Erinnerungen ans Paradies?
Die Erinnerung ist das einzige Paradies,
aus dem wir nicht vertrieben werden können.
(Jean Paul)
Das Zitat von J. Paul auf einem stimmungsvollen Foto in Schreibschrift geschrieben, eingerahmt in einen antiken weißen Rahmen, hatte jahrelang seinen Platz auf meinem Schreibtisch. Mir gefiel der Gedanke, niemals etwas ganz zu verlieren, bewahrt man die Erinnerungen daran.
An die Kinderzeit zum Beispiel mit ihrer Unbeschwertheit. Als Träume keine Grenzen kannten und die Bäume schier in den Himmel zu wachsen schienen. An den Wunsch, Prinzessin zu werden, die Grundvoraussetzung diesen Status ausschließlich durch eine königliche Heirat erreichen zu können, außen vorlassend. An die Spiele mit Puppen, Teddybären und Eisenbahn.
An den unerschütterlichen Glauben der eigenen Fantasie. An die Spannung, hervorgerufen durch die von Mutter oder Großmutter vorgelesenen Märchen, deren Hauptfiguren des Nachts im Traum zum Leben erwachten.

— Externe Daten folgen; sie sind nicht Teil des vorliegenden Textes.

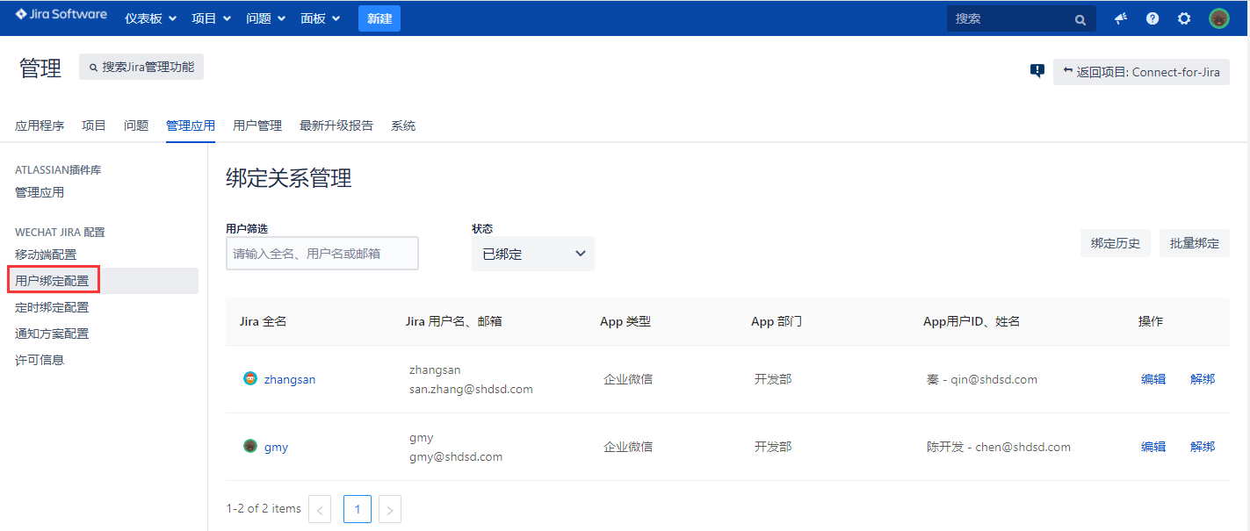The width and height of the screenshot is (1250, 531).
Task: Click the Jira Software logo
Action: pos(61,15)
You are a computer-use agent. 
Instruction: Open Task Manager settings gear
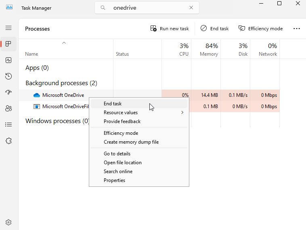[x=8, y=222]
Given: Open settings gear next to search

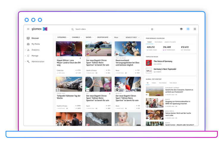Looking at the screenshot, I should point(152,29).
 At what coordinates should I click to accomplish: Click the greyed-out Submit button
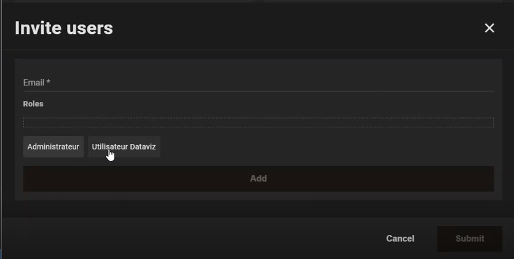coord(469,239)

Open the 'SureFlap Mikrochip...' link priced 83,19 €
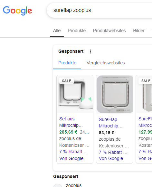coord(110,123)
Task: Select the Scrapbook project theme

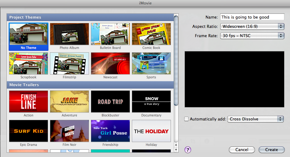Action: coord(29,63)
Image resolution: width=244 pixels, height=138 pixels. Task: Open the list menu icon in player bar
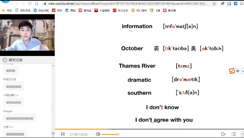[234, 134]
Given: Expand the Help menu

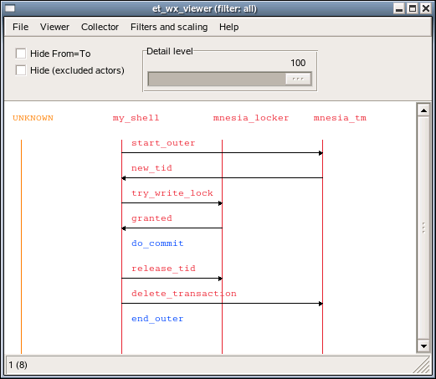Looking at the screenshot, I should pyautogui.click(x=228, y=27).
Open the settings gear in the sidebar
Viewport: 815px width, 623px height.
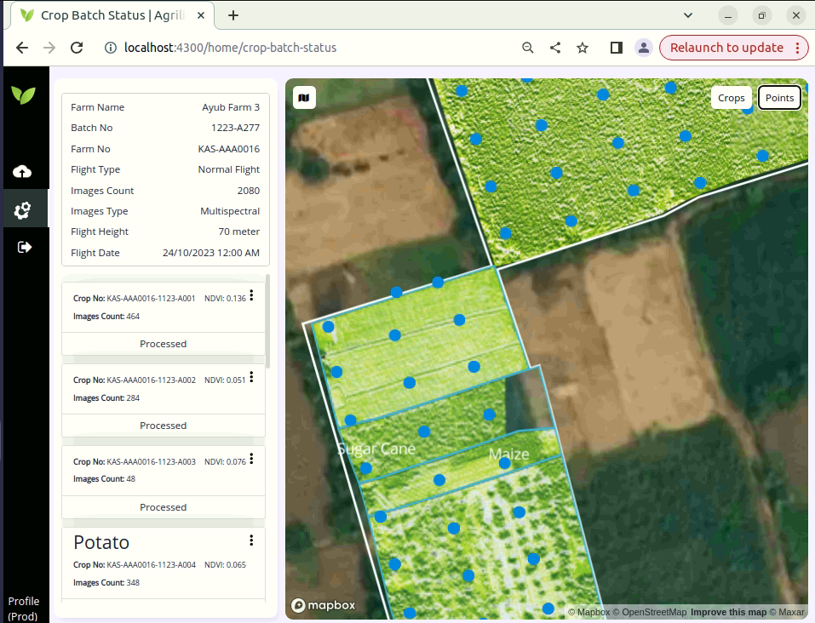point(25,209)
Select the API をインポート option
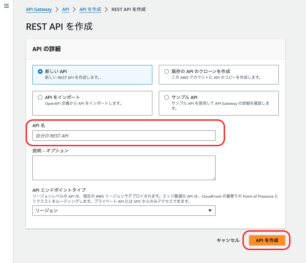 pos(40,97)
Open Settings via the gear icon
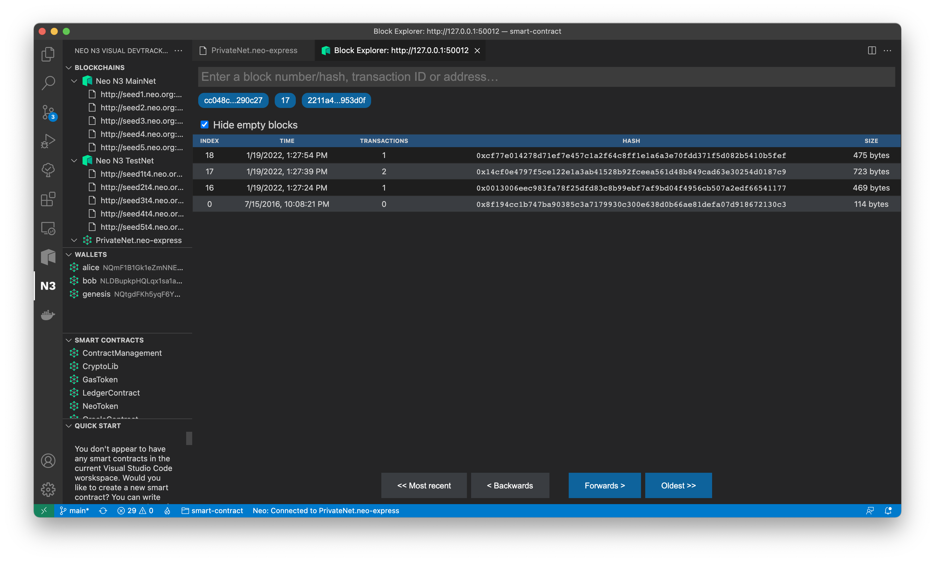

Die Aufregung am ersten Schultag, das stolze Posieren fürs Erinnerungsfoto mit der ansehnlich gefüllten Schultüte. Der Geruch von Schulranzen, Kreide, feuchtem Schwamm und Schiefertafel, auf der erste Schreibversuche kläglich scheiterten. Dem Enthusiasmus, zu den «Großen» gehörend, nun auch endlich Hausaufgaben machen zu «dürfen». Eine Begeisterung, die nach einigen Wochen spürbar nachließ.
Die Teenagerzeit, die durch Musik, Mode, Partys und die erste zaghafte Verliebtheit geprägt war. Die unzähligen Schmetterlinge, die in den rosaroten Himmel flatterten, rosa, wie die gleichfarbige Brille, die alles verklärte und nichts unmöglich erscheinen ließ.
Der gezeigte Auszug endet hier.